* Problem description *
Reproduce the listing between the lines holding "Open the TUF-RTX5070TI dropdown in Monitor" and "This screenshot has", inclusive, putting "menu" in place of "dropdown" and changing nothing else.

* Records provided *
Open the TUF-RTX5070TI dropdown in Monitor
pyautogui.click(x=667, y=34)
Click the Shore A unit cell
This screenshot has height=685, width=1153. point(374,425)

...

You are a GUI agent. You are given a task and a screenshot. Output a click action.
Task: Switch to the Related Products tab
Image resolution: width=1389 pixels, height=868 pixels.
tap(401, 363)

* Full answer *
Open the TUF-RTX5070TI menu in Monitor
pyautogui.click(x=667, y=34)
Click the Shore A unit cell
This screenshot has height=685, width=1153. point(374,425)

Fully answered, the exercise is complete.